Stored data entries>
◆ ◆ ◆ ◆ ◆ ◆ ◆

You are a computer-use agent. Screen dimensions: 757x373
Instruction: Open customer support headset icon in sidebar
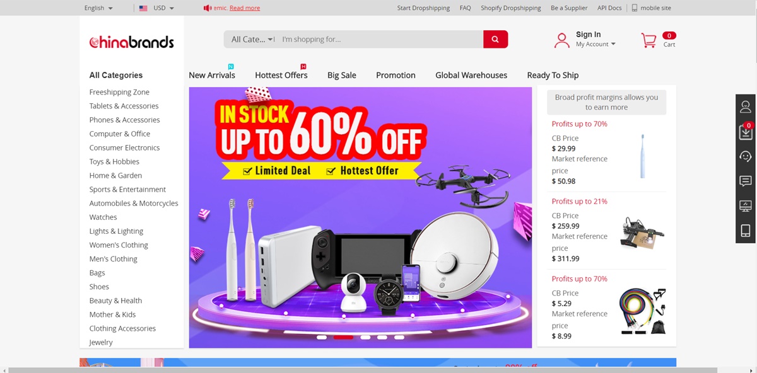(746, 156)
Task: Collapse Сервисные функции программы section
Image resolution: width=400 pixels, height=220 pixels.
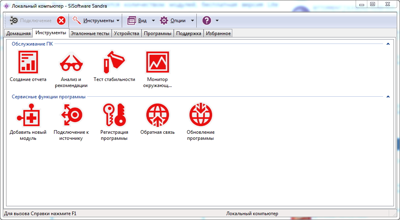Action: pyautogui.click(x=388, y=97)
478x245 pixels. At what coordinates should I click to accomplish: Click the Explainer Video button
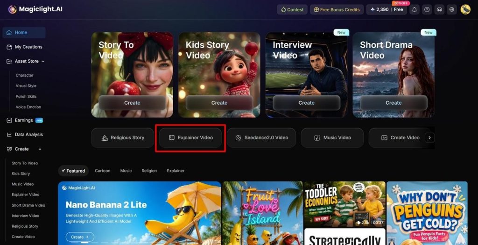(190, 138)

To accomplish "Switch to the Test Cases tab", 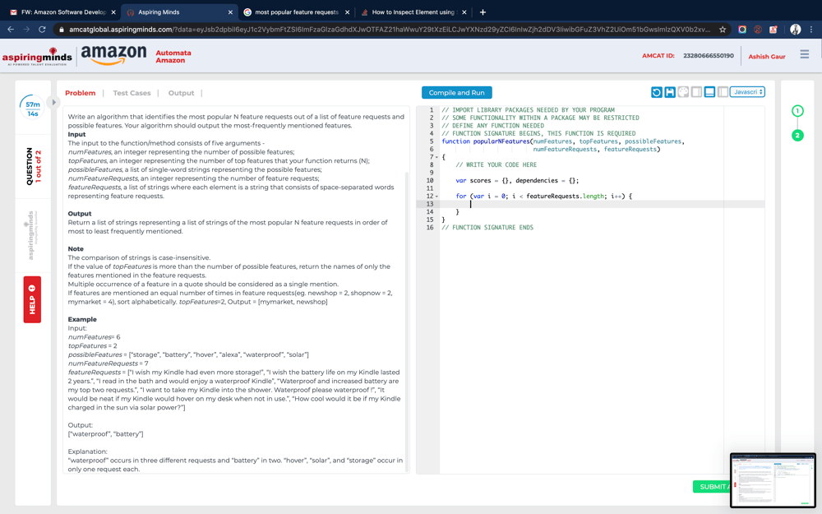I will (132, 93).
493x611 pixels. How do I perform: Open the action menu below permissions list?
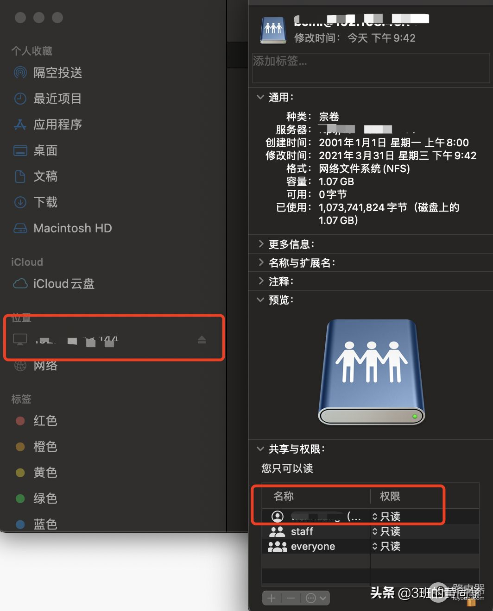point(316,599)
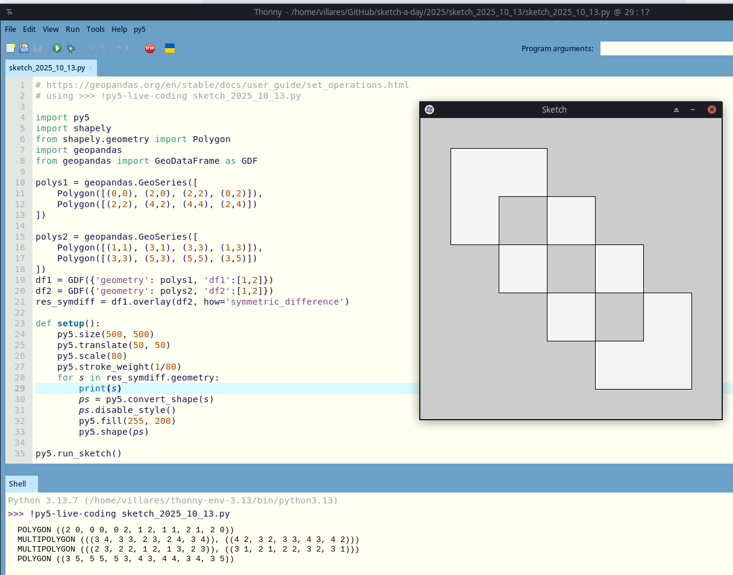This screenshot has height=575, width=733.
Task: Close the sketch_2025_10_13.py tab
Action: (x=90, y=68)
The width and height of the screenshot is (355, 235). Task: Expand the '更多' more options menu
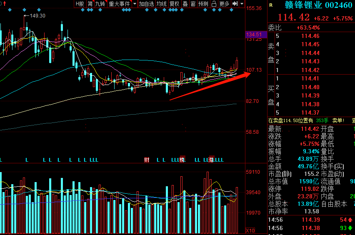pyautogui.click(x=224, y=4)
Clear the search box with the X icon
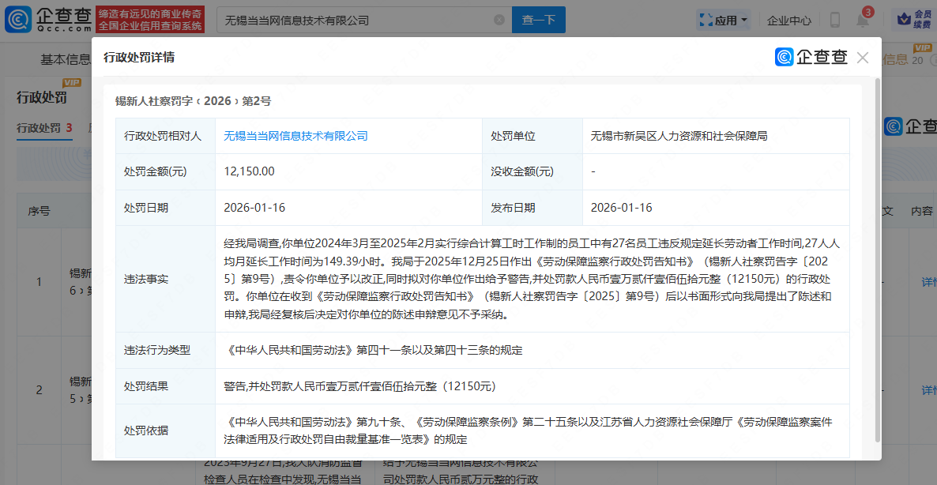This screenshot has height=485, width=937. pyautogui.click(x=499, y=20)
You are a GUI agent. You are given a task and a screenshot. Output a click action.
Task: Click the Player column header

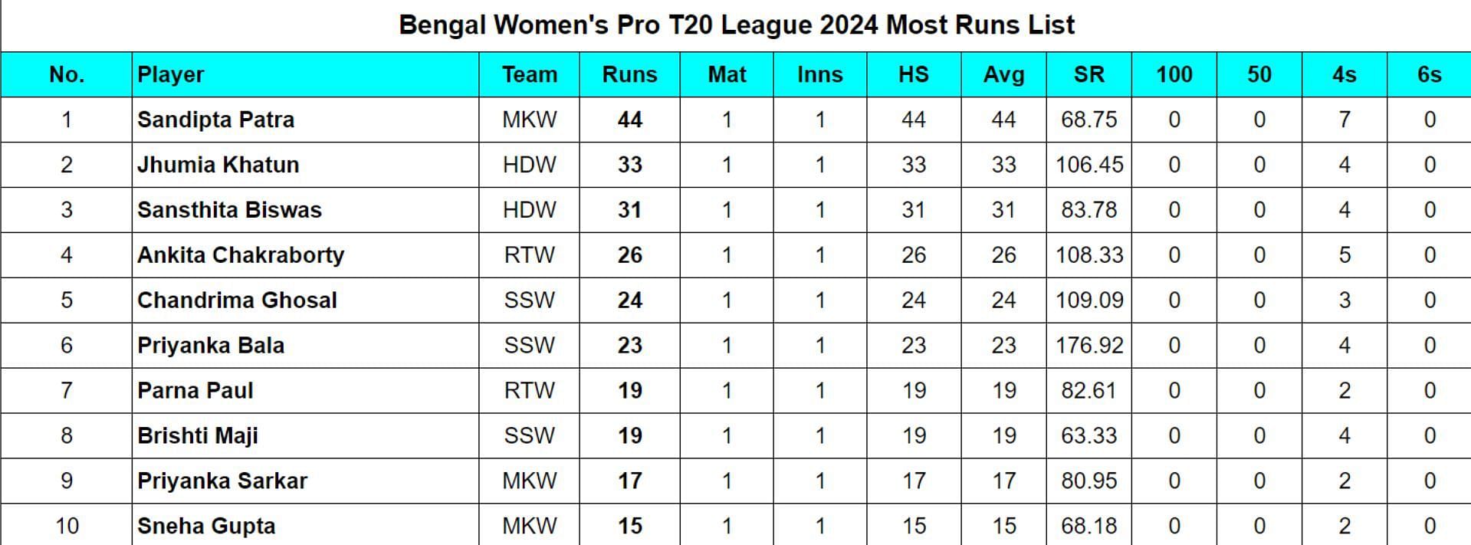[x=171, y=74]
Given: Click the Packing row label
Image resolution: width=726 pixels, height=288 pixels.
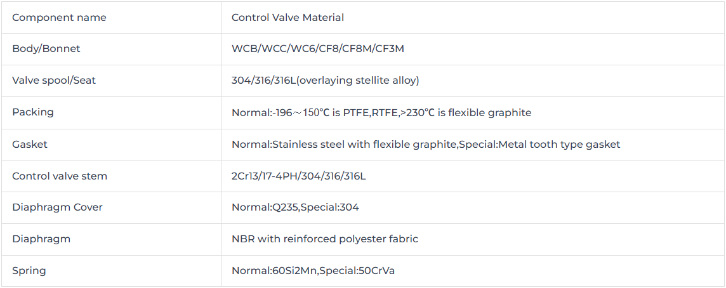Looking at the screenshot, I should click(x=33, y=112).
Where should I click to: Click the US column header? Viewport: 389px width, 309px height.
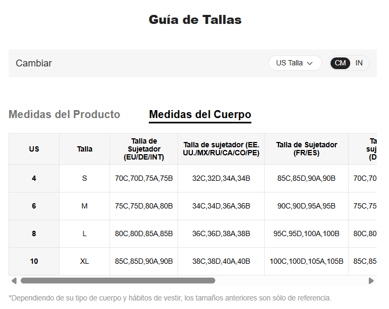pos(34,149)
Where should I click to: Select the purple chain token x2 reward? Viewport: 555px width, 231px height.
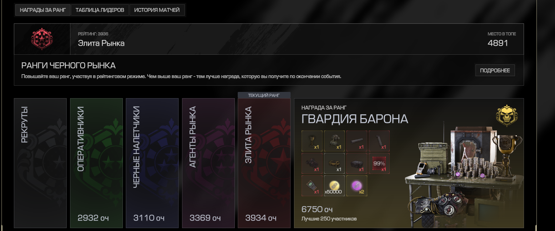click(x=356, y=185)

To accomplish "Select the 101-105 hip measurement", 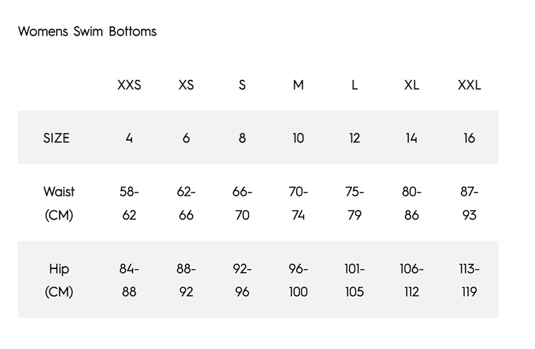I will click(x=354, y=280).
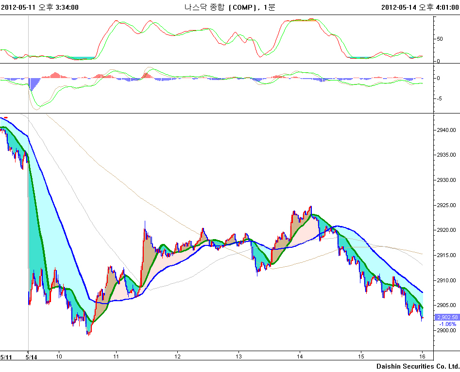The height and width of the screenshot is (372, 460).
Task: Select the 5/14 date label on time axis
Action: coord(31,357)

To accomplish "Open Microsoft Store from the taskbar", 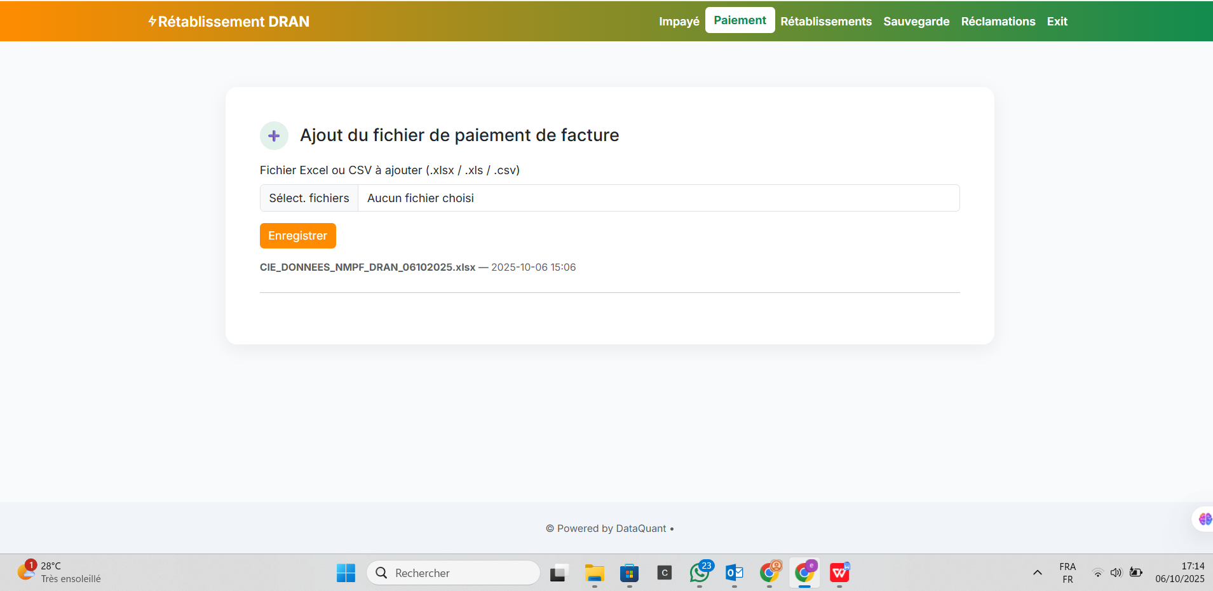I will coord(629,573).
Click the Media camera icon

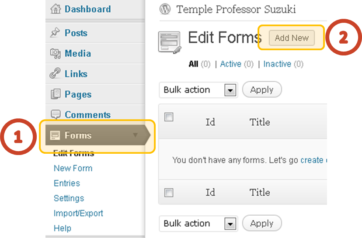point(56,53)
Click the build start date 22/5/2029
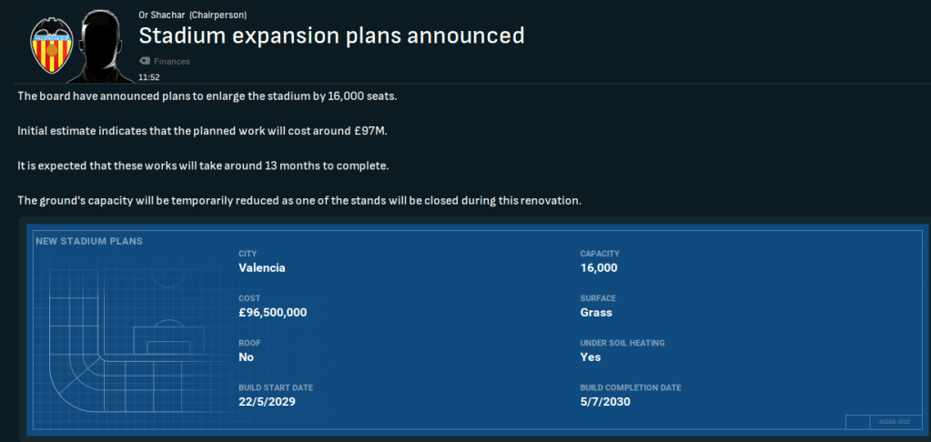The width and height of the screenshot is (931, 442). [267, 402]
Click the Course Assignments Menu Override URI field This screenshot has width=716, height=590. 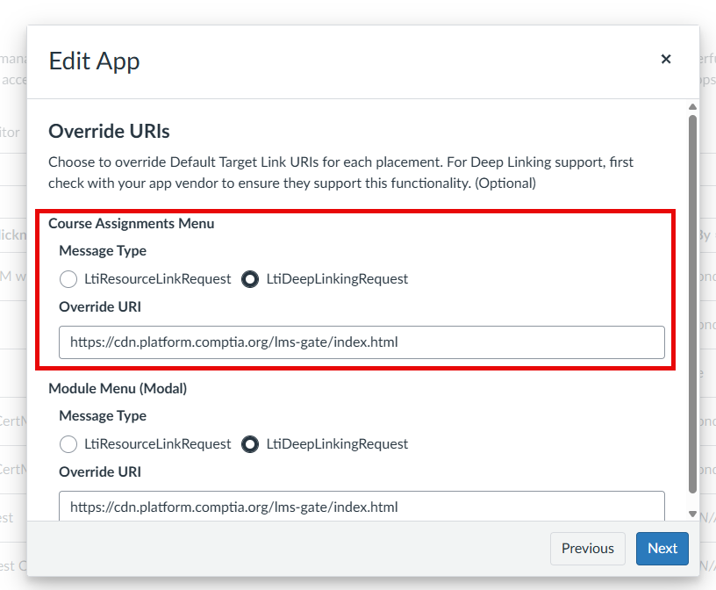(x=362, y=342)
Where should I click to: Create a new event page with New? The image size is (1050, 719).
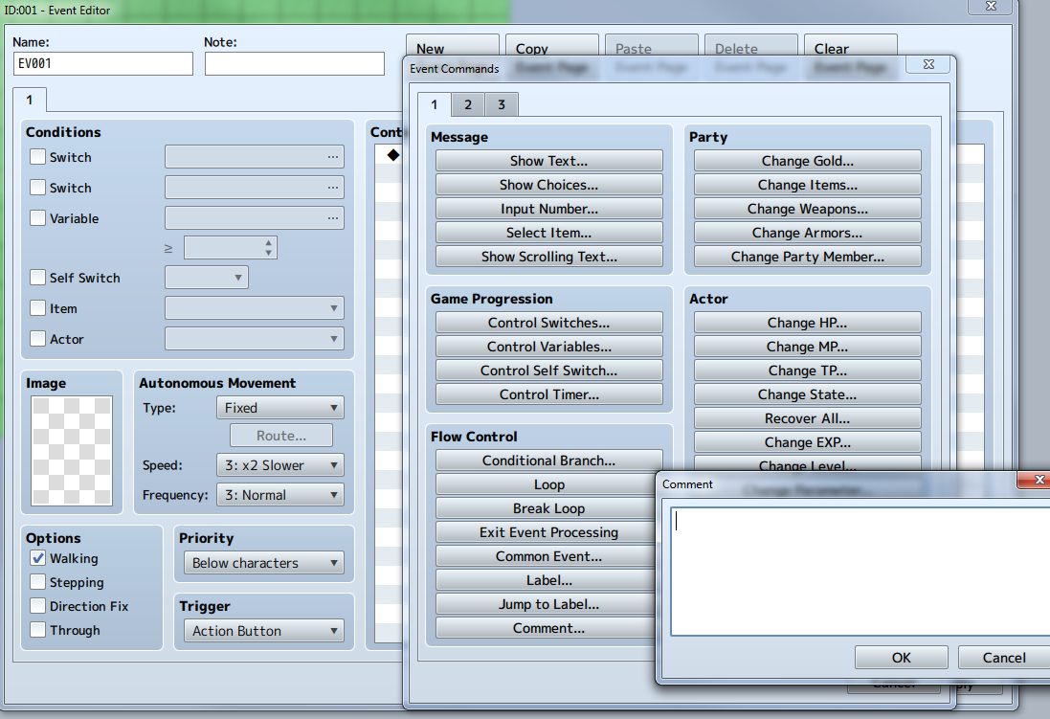pyautogui.click(x=452, y=48)
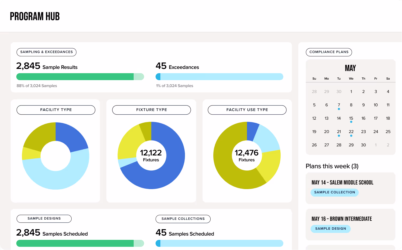Click the Sample Results progress bar

(x=80, y=77)
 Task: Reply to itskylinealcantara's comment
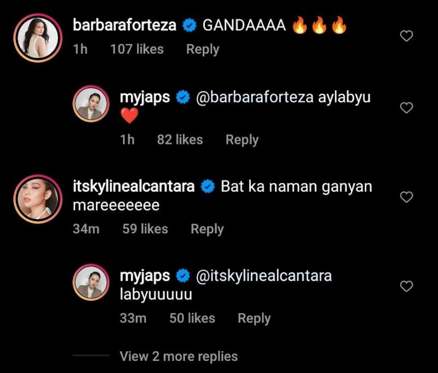click(207, 229)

◆ ◆ ◆ ◆ ◆ ◆ ◆

Required work> In the entries above, find each line with the string "agent" and copy it.

Expected answer>
You are a computer-use agent. Screen dimensions: 757x373
You are a GUI agent. You are given a task and a screenshot. Output a click action.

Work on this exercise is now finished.